(Required work): Reproduce the lines of the records starting at the line that contains "You are a GUI" and continuing through the end of the records, with both ends included. Leave the pictures out of your reproduction.

Pointing records for screenshots and pages

————————

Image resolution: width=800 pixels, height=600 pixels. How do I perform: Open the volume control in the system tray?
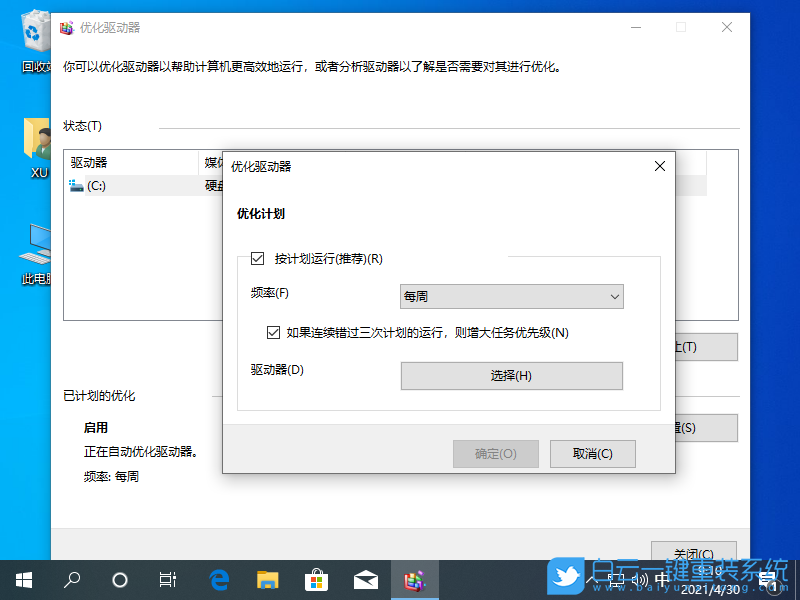(x=640, y=579)
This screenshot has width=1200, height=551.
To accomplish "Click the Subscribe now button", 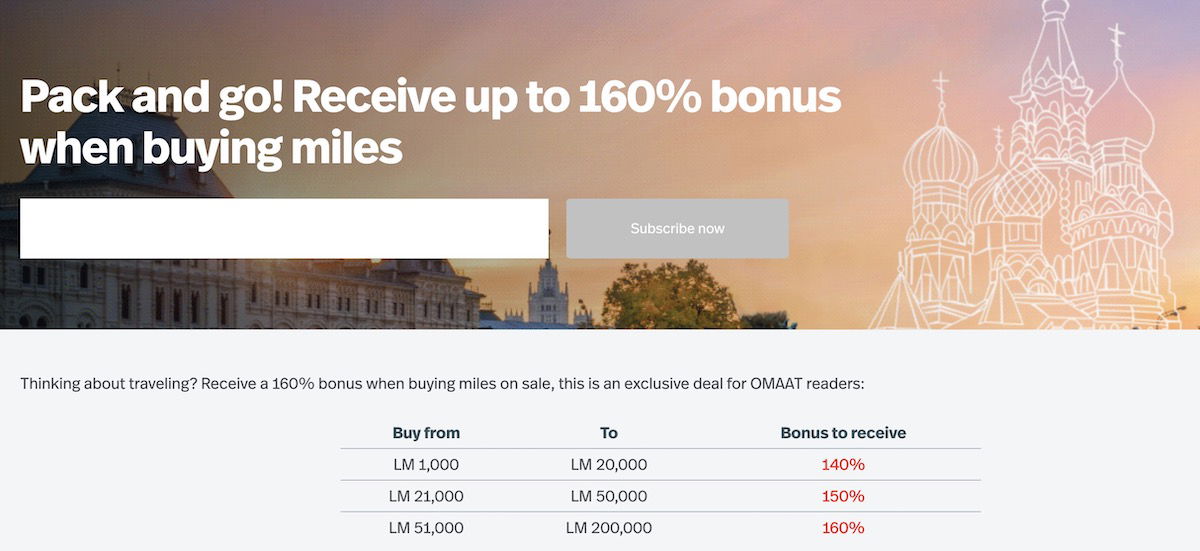I will [677, 228].
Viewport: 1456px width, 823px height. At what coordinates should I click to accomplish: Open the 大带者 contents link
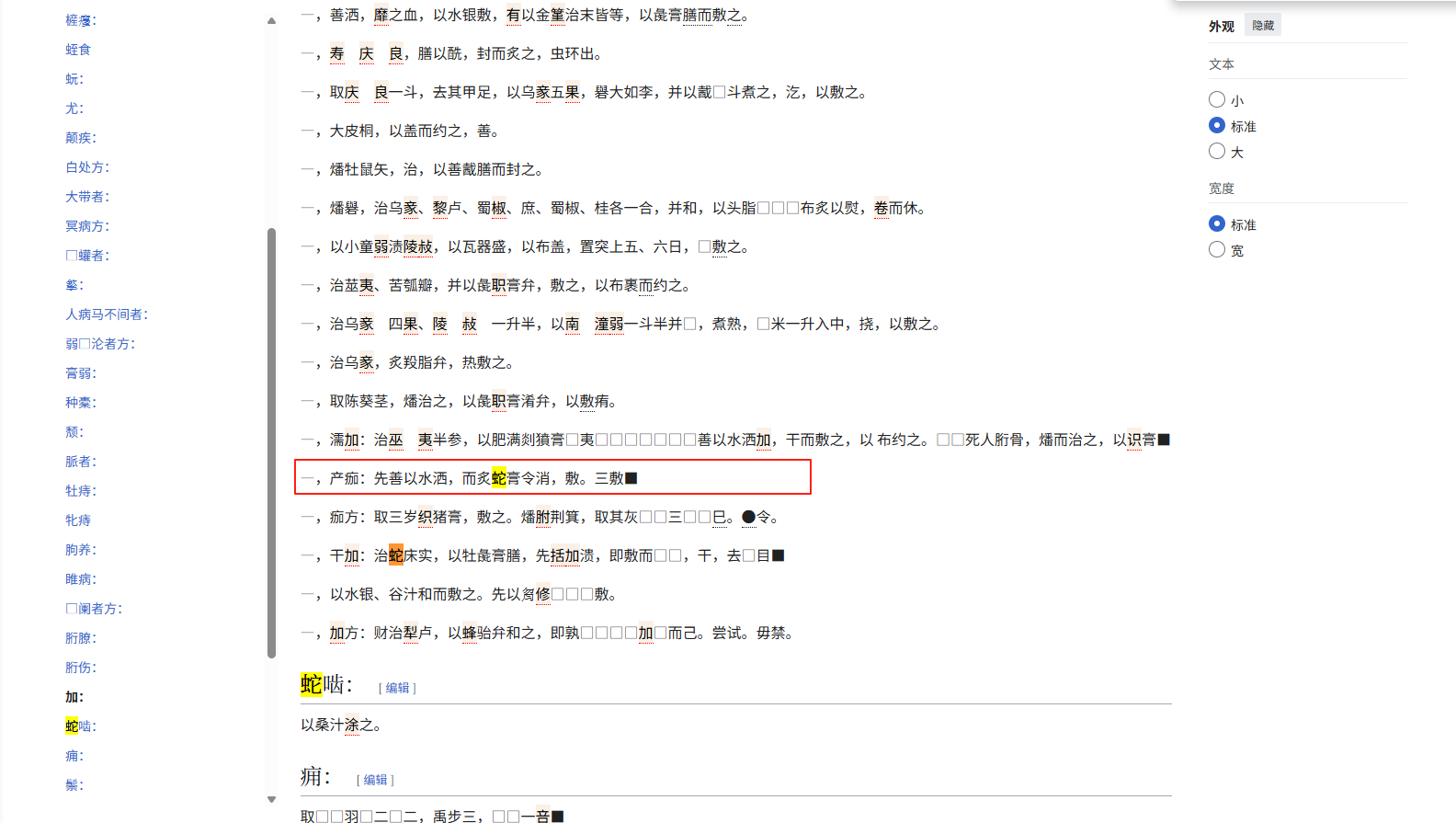click(x=87, y=197)
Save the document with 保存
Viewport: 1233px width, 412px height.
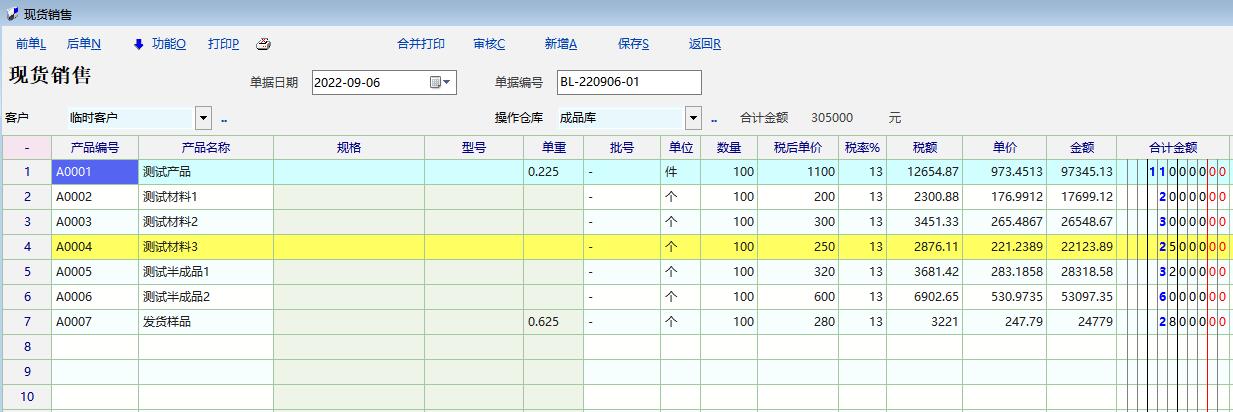tap(634, 44)

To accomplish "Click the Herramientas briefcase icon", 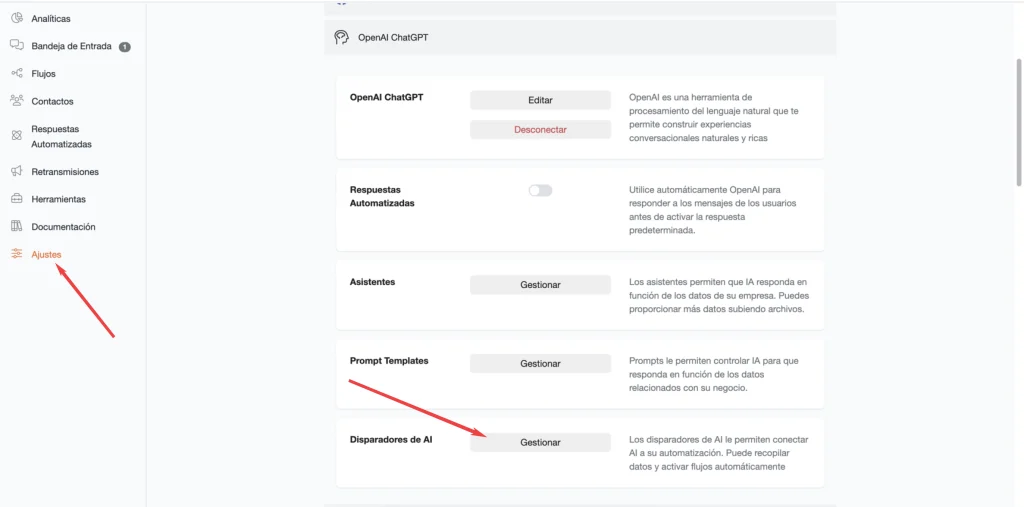I will point(17,199).
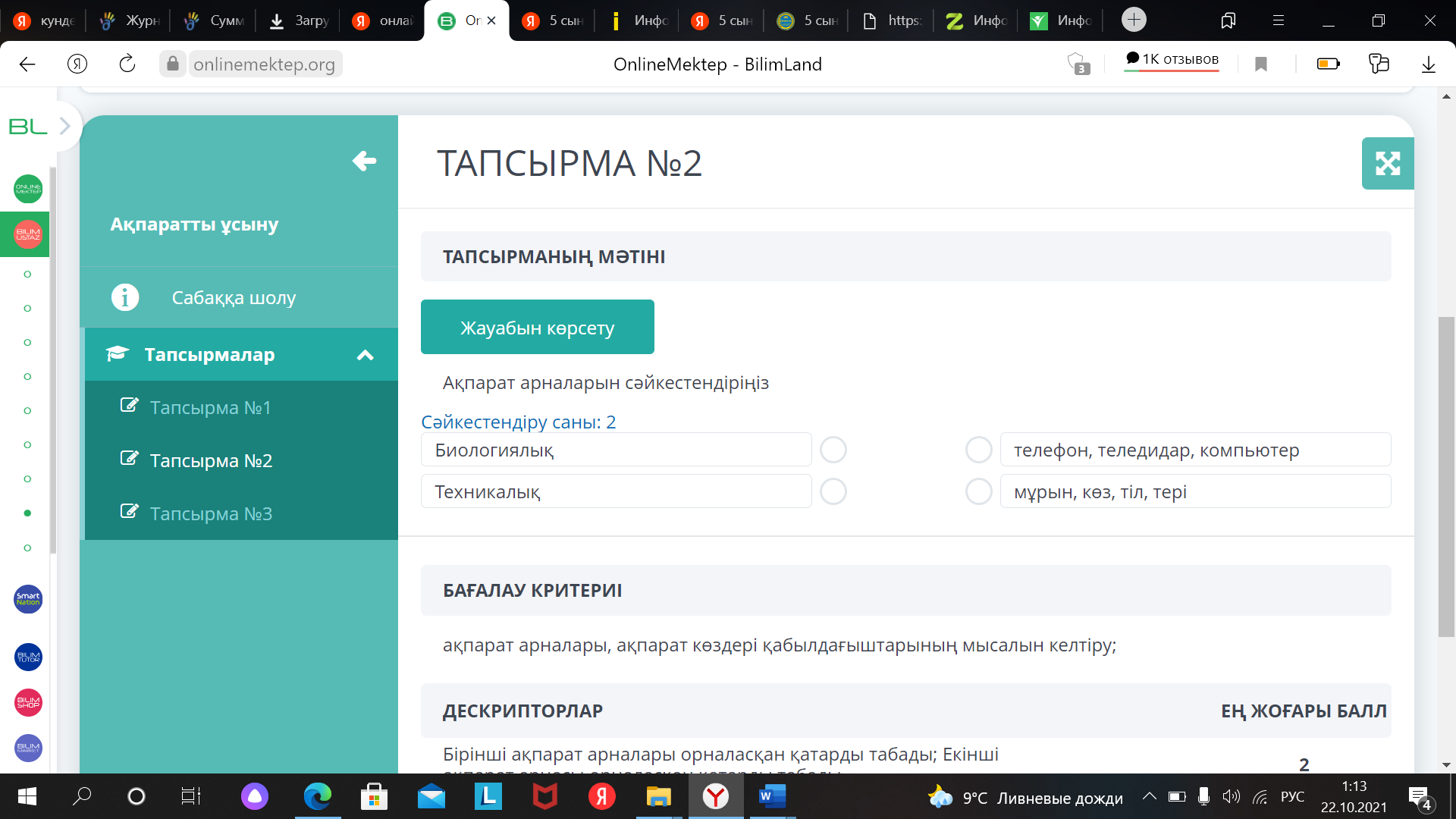Click the page vertical scrollbar

point(1445,476)
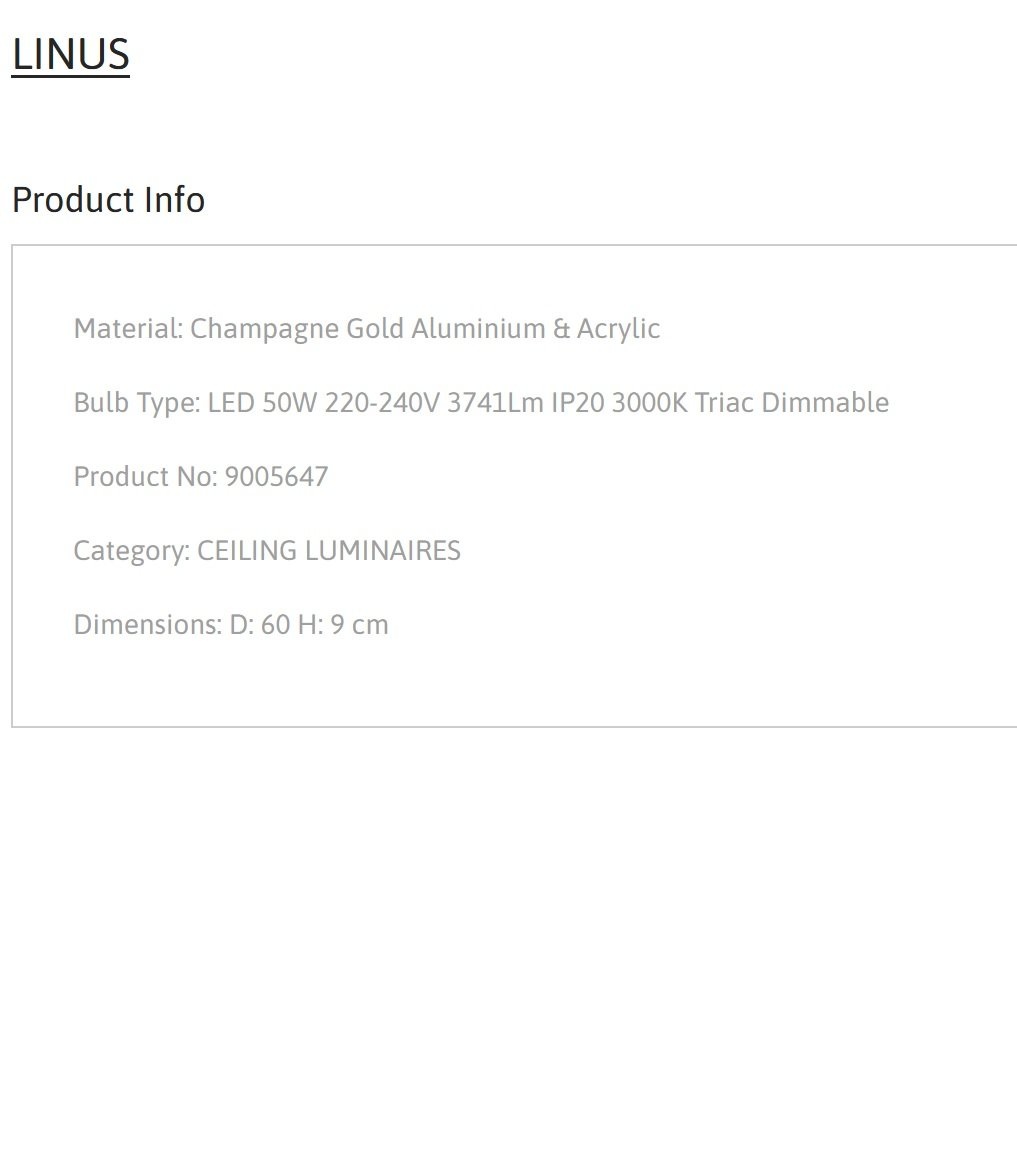Click the 9005647 product number
This screenshot has width=1017, height=1155.
276,477
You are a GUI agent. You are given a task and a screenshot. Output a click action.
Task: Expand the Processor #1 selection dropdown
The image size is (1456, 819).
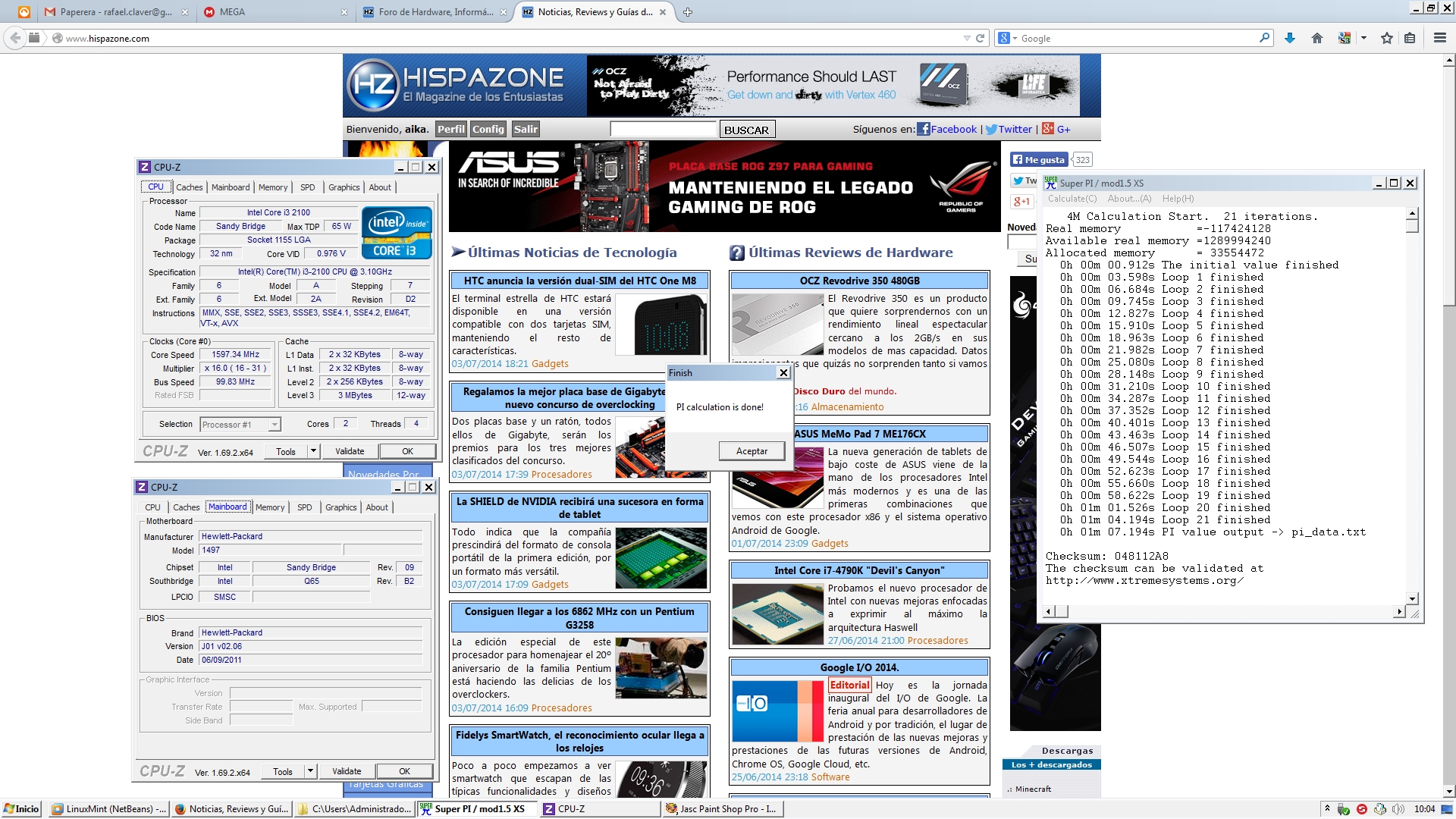pyautogui.click(x=275, y=425)
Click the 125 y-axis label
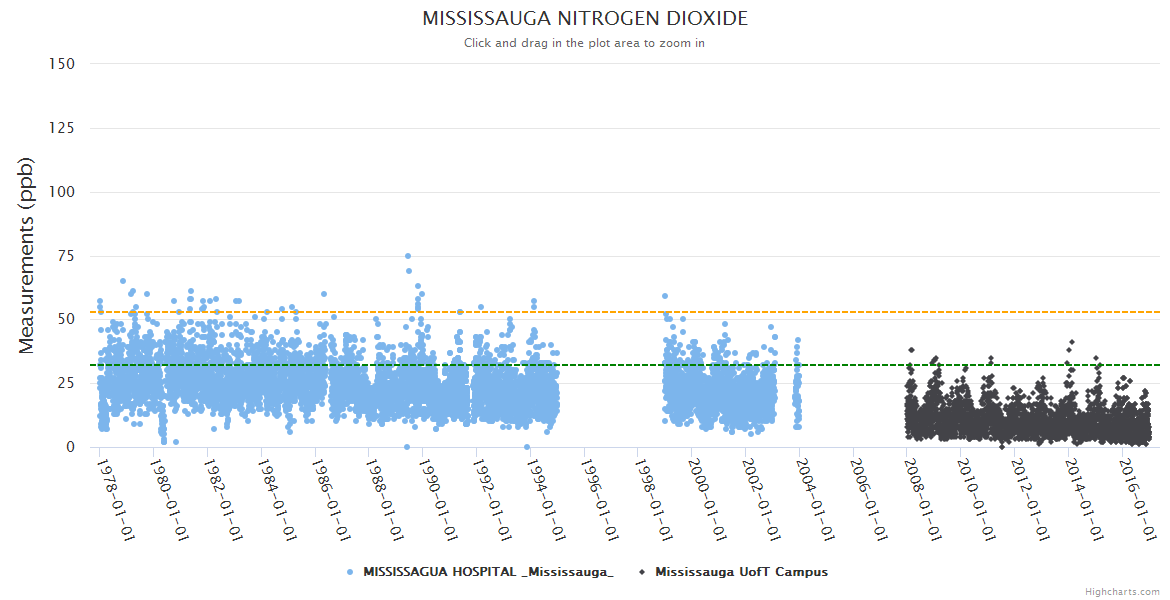 [62, 128]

————————

(Task output):
You are a GUI agent. You are given a task and a screenshot. Output a click action.
Task: Expand the Processor #1 selection dropdown
The image size is (1456, 819).
pyautogui.click(x=275, y=425)
Click the 125 y-axis label
 [62, 128]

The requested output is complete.